The motto of the campaign is”If you think you can’t make it right, you’re wrong.”It consists of television, print and radio ads created pro bono by Saatchi & Saatchi, an international advertising firm.”Most people have someone close to them with whom they’ve had an argument, misunderstanding, or lack of communication that has led to a falling out,”said Bishop Robert N. Lynch of St. Petersburg, Fla., chairman of the Bishops’ Communication Committee.”This effort is designed to powerfully demonstrate the costs of `not making it right’ and to show what is possible if you just take action.” Three TV spots, each 30 seconds, depict various relationships between family members that have been damaged. Similar ads are presented in three 30-second radio announcements.

The first ads will be distributed in September for airing by more than 1,500 television and radio outlets.

The U.S. Catholic Conference, the public policy arm of the U.S. Catholic bishops, produces media products including documentaries, holiday specials and public service campaigns.


Prominent Washington lawyer elected B’nai B’rith president

(RNS) A prominent Washington, D.C., lawyer has been elected the new international president of B’nai B’rith, a 155-year-old Jewish organization.
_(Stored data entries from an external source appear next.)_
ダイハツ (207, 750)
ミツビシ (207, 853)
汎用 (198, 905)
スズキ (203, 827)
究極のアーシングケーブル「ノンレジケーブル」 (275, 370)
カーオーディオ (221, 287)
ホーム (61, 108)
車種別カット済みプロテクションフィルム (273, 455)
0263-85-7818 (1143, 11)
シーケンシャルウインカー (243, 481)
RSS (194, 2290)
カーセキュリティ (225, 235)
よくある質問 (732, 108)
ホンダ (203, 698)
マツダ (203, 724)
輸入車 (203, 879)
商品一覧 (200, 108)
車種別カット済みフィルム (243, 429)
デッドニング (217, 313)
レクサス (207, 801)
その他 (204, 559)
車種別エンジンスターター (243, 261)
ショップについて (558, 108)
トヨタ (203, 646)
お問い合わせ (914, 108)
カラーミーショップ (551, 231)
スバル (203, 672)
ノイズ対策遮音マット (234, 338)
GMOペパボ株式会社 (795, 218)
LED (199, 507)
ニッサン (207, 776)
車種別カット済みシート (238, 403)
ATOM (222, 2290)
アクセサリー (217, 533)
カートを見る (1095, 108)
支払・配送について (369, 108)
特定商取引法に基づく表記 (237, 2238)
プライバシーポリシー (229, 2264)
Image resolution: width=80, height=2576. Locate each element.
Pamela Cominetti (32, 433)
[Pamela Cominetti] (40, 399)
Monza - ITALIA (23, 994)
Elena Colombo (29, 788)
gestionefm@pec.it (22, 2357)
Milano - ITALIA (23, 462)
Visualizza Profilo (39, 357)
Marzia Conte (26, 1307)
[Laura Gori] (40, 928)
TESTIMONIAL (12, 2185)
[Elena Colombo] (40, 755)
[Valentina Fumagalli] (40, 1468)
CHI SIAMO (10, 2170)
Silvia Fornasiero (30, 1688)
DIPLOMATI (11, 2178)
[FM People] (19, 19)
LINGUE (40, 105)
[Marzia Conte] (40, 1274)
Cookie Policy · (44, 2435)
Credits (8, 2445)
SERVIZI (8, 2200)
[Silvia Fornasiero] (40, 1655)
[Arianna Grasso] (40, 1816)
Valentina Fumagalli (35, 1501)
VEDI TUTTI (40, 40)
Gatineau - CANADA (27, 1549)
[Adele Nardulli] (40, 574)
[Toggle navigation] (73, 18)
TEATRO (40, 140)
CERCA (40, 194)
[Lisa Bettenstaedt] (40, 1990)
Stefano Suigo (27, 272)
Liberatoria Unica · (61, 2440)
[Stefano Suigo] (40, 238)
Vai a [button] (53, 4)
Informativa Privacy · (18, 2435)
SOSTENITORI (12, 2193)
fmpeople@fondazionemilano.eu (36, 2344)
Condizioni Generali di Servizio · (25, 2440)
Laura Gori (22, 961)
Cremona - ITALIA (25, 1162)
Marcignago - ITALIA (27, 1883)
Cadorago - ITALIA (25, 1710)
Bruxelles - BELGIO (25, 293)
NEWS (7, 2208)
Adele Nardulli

Richard D. Heideman, of Bethesda, Md., is the founder and senior counsel of the Heideman Law Group, a Washington trial law firm. Long involved in the organization, Heideman was president of the B’nai B’rith Youth Organization when he was a teen.

At the organization’s recent meeting in Jerusalem, Heideman pledged to continue the work of his predecessor, Tommy P. Baer, to revitalize the group and include women in B’nai B’rith’s leadership.

B’nai B’rith operates in 55 nations. It’s focus is the defense and preservation of Jews and Judaism.

Quote of the Day: Author Stephen Mitchell

(RNS)”I sometimes think it’s people’s way of not being angry at God. You heap all the world’s misery onto the bad guy, and that lets you see God as blameless. Ineffectual, but blameless.” _ Author Stephen Mitchell on belief in the devil, in his new book”Meetings With The Archangel”(Harper Collins).